NVIDIA · Primly Community

NVIDIA senior / L5 system design interview, what to expect (went through it twice)

market_realist · 4 replies

Did the NVIDIA senior SWE loop twice: once for a networking infra role in Santa Clara (2024, no offer), once for a distributed systems role supporting the DGX platform earlier this year (offer, accepted). The system design rounds are genuinely different from what I prepped for at other big-tech companies.

First thing: NVIDIA is not purely LeetCode-land. The system design rounds are heavy and long. Both times I had two separate design sessions in the onsite, each 60 minutes, each with a different interviewer.

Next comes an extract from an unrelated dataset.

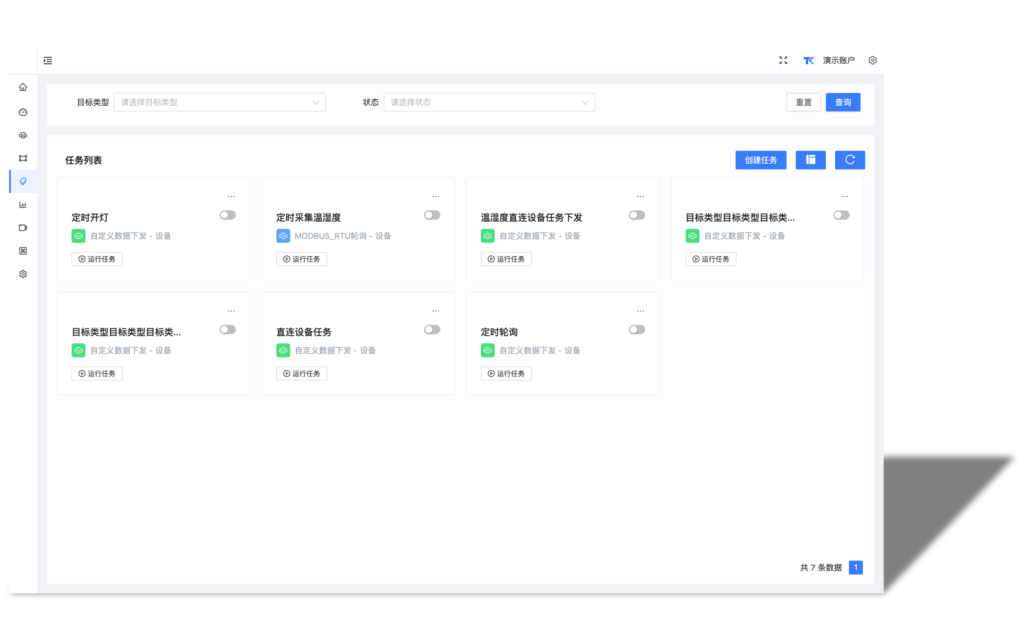Select the bottom gear item in sidebar menu
Image resolution: width=1024 pixels, height=640 pixels.
(23, 274)
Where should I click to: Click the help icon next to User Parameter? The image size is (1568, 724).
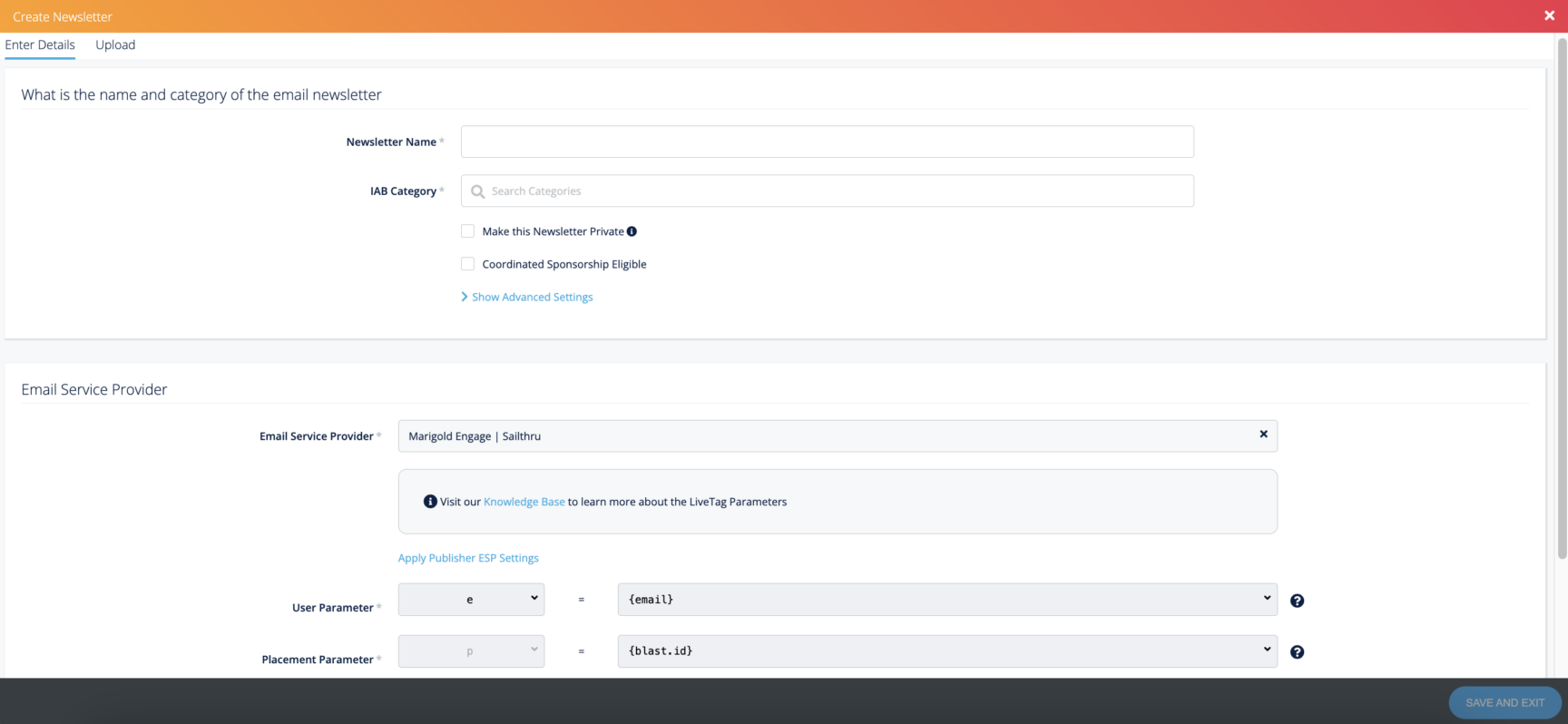[1297, 601]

The first loop had one senior SWE and one principal; the second loop had two principals. These are senior people who care about depth.

What they actually probe: Distributed storage and how you shard data at GPU-cluster scale. Not theoretical. They want to know what happens when a node drops mid-training run. Network topology. NVIDIA makes networking hardware (InfiniBand, NVLink), so interviewers will pull on your knowledge of bandwidth, latency, congestion control. I got a question about designing a parameter server vs. all-reduce training architecture. Know the difference cold. Failure modes. Almost every follow-up was some version of 'what breaks first and how do you detect it.' Have concrete answers about observability, not just 'add monitoring.' Trade-offs, not just solutions. They pushed hard on why I chose one consistency model over another. Being right matters less than being able to defend your reasoning under pressure.

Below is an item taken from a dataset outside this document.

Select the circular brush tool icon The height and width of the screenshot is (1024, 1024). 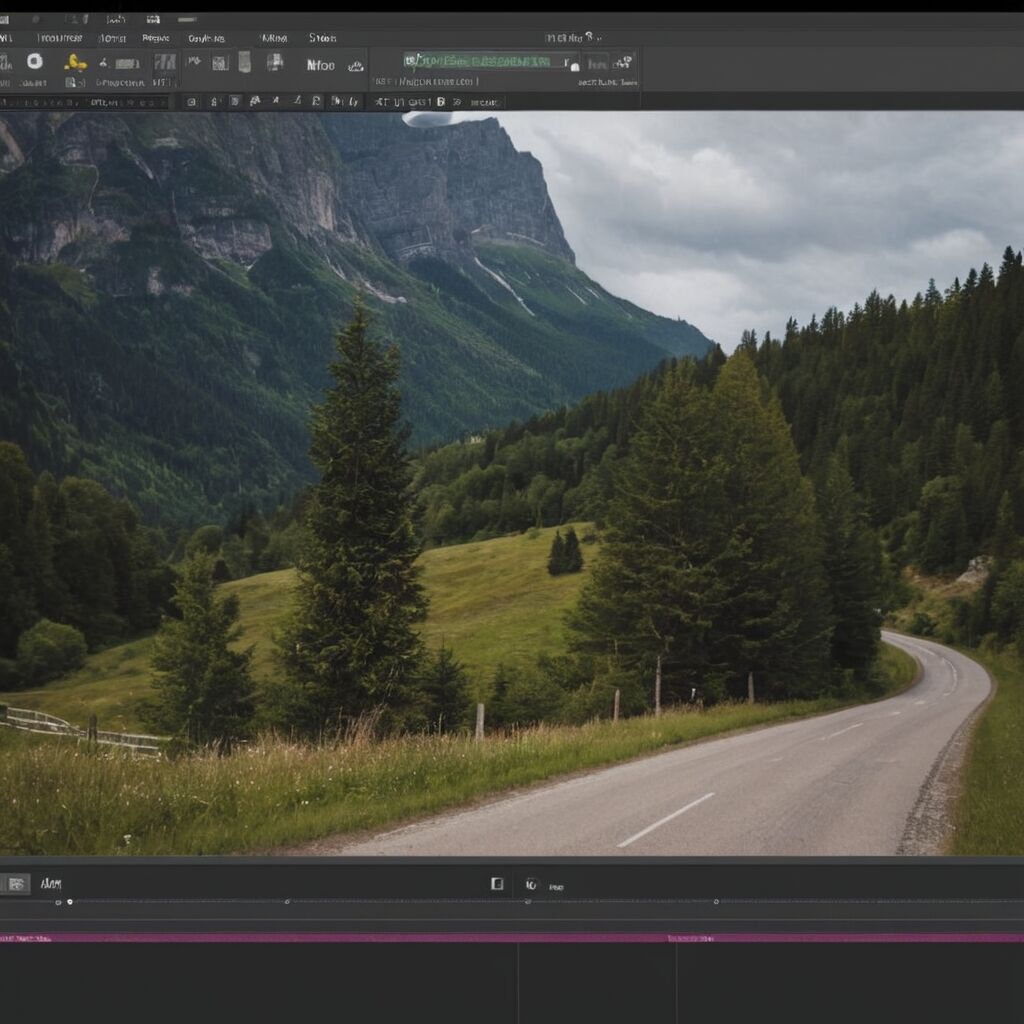pyautogui.click(x=35, y=62)
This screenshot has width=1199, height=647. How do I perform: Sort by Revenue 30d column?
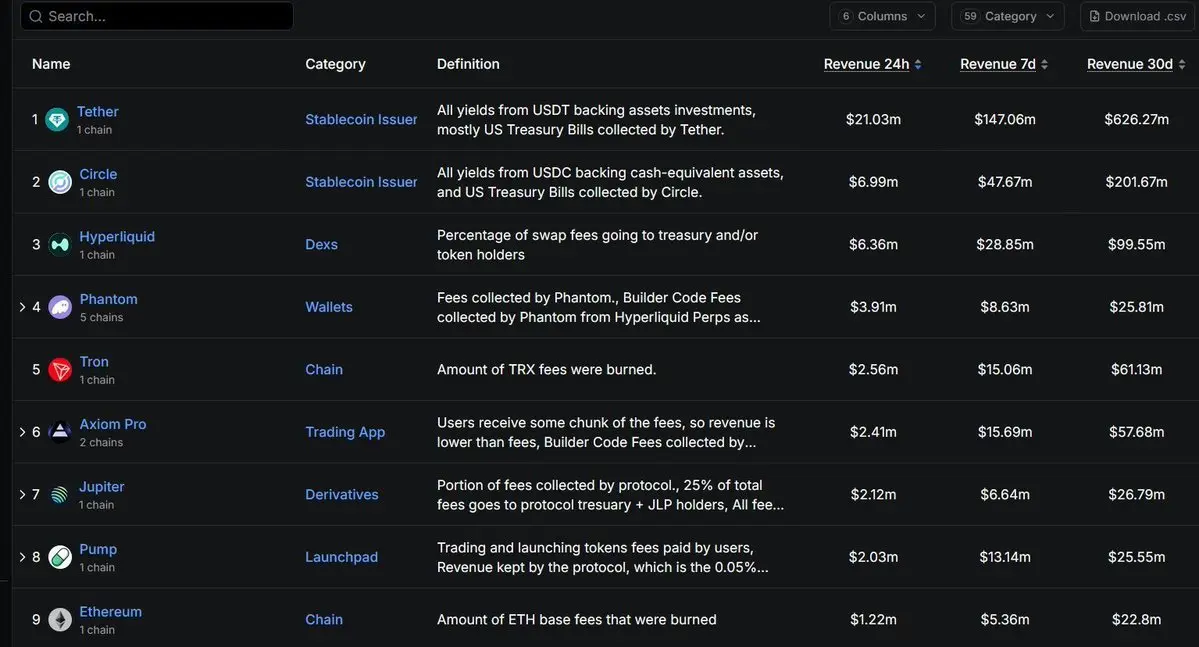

The interviewers I got were knowledgeable enough that hand-wavy answers died fast. One principal interrupted me mid-sentence to ask what 'eventual consistency' meant for a specific failure scenario. Good times.

For the senior / L5 level they want end-to-end ownership: you designed it, you'd debug it, you understand the cost. If you come from a company where SWEs just code and SREs handle infra, that gap shows.

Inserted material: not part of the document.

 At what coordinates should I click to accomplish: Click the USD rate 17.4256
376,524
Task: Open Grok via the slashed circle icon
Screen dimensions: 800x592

Prep I'd recommend: read the InfiniBand and NVLink whitepapers at a high level, know ML training architectures (data parallelism, model parallelism, pipeline parallelism), and be ready to draw a full system from scratch under time pressure.

Happy to answer specifics if you're prepping now.

4 replies

ml_mike

The parameter server vs. all-reduce question is classic for NVIDIA. Horovod, NCCL, the whole stack. I got hit with 'design a gradient checkpoint system for a 100-billion-parameter model' in my principal loop. No one warned me that would be on the table for an infra role.

infra_ines

Yeah exactly. The line between infra and ML systems is blurry there. If you're interviewing for any role that touches training infrastructure, assume ML architecture questions are fair game.

remote_swe_42

Two separate system design sessions at 60 minutes each is a lot. Did they give you a break between them during the onsite, or was it back to back?

infra_ines

Second loop had a 15-minute break between rounds, first loop I think had one small gap. Overall the onsite ran about 5.5 hours including lunch (virtual, both times). It's a long day. Pace yourself in the early rounds.